Sun Tzu and the art of Software Test Management

8 min readFeb 8, 2023

Know yourself and your enemy

The Art of War written in bamboo (credit: vlasta2, bluefootedbooby on flickr.com — https://www.flickr.com/photos/bluefootedbooby/370458424/)

Introduction

Being a test/quality engineering leader I am often asked what is my test management philosophy. Essentially, the question centers around how to decide on the approach, strategy and execution for various test projects. The thing is this: every company is different, every project is different, every product/service is different and so is every product-engineering team. This is not fast food where one size fits all. Moreover, the amount of resources for test (or any aspect of engineering for that matter) are finite. You need to pick your battles and focus on the things that matter. How do you do that?

I recently reflected on this and, as a student of the Chinese language (I was a terrible student by the way), the proverb “know yourself and your enemy and you will win every battle” (知己知彼，百战百胜) came to mind. This proverb is attributed to Sun Tzu of the famous Art of War and I immediately wondered if it could be applied. More on that later.

The proverb

In its entirety, the proverb attributed to Sun Tzu goes like this:

If you know yourself and your enemy, you will win every battle. If you know yourself but not your enemy, it is 50–50. If you do not know yourself and your enemy, you will lose every battle.

Since we are on the topic of test management, what is knowing yourself and your enemy?

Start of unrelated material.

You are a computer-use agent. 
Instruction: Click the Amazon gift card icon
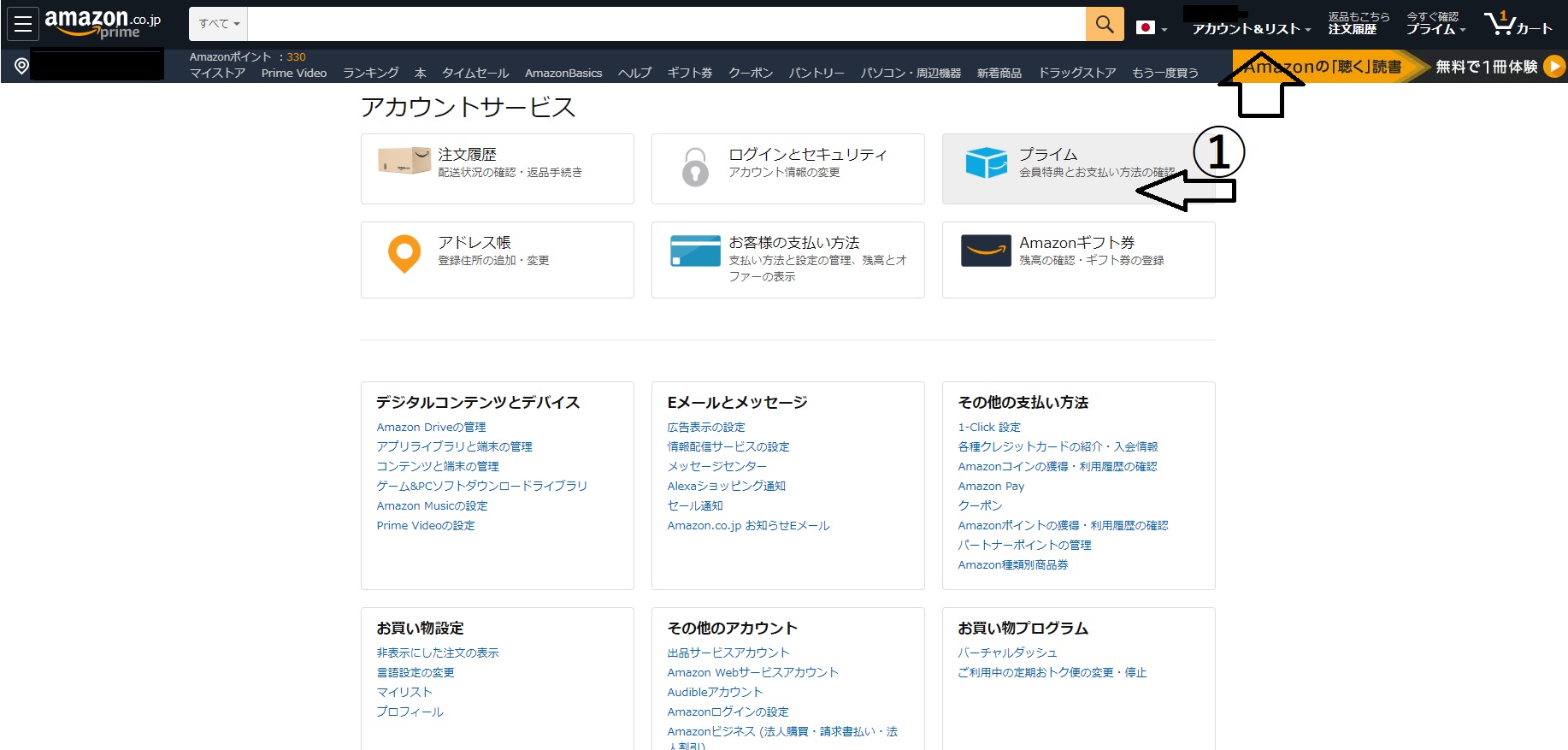pos(986,251)
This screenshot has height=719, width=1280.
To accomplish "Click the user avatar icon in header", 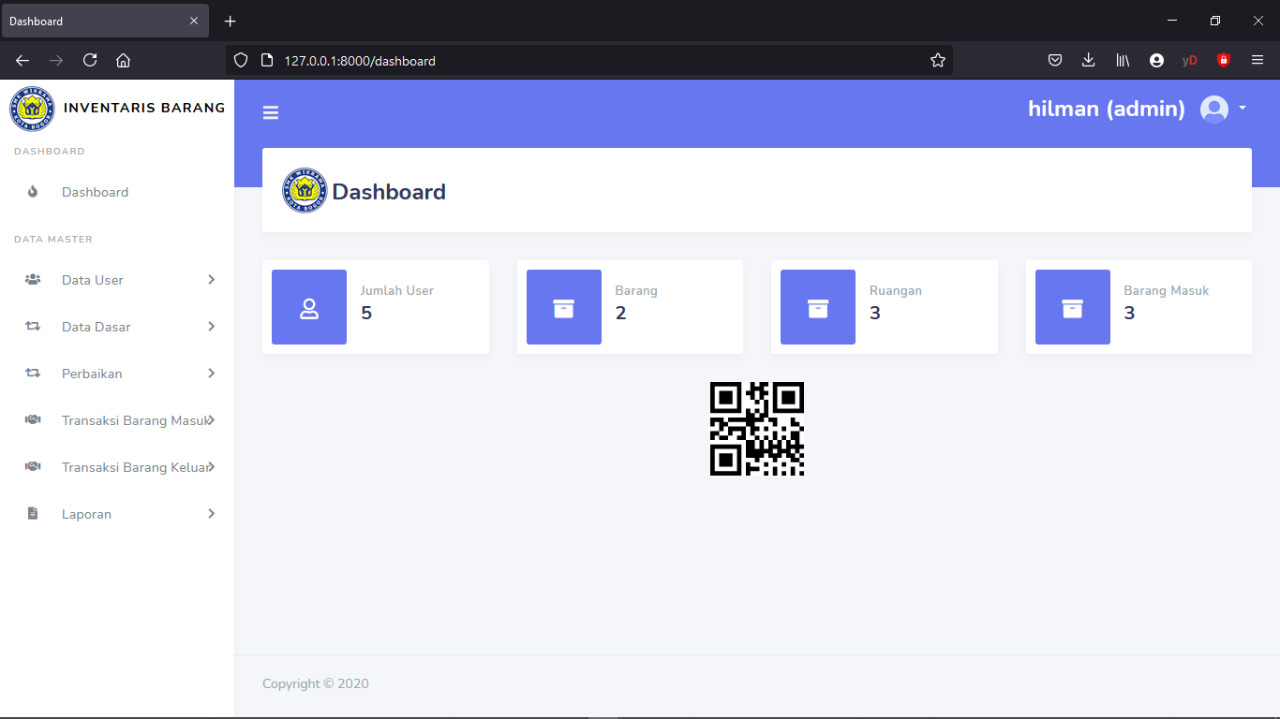I will 1214,109.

Applying this to Test Management

As I meditated on the proverb and looked back at all the projects I have led, I listed down the following:

Understand the user
Understand the product
Understand the architecture the product is built on
Understand where the software has been, who’s worked on it. This helps you to understand the origins of its complexity
Understand the engineering team
Understand the test team’s capabilities and resources
Understand the product team
Understand the business

How do we map this to “knowing yourself and knowing your enemy?”. Well, in “You can’t fix quality just by catching bugs” [1], I explained that the pursuit of quality is a team sport. It involves Engineering, Test, Product, Customer Support etc. Hence (2), (5), (6), (7) fall into the “knowing yourself” category.

What then is the “enemy”? The enemy here is complexity. Bugs are the result of complexity. All things being equal, no engineer wants bugs. Bugs mean lost sleep, family time, weekends, missed shipped dates etc. Yet, due to the time-to-market requirements and increasingly complex nature of systems, bugs, tech debt and dark debt show up (see [2]). Hence, (1), (3), (4) and (8) fall into the complexity camp and complexity is what we seek to reduce or manage.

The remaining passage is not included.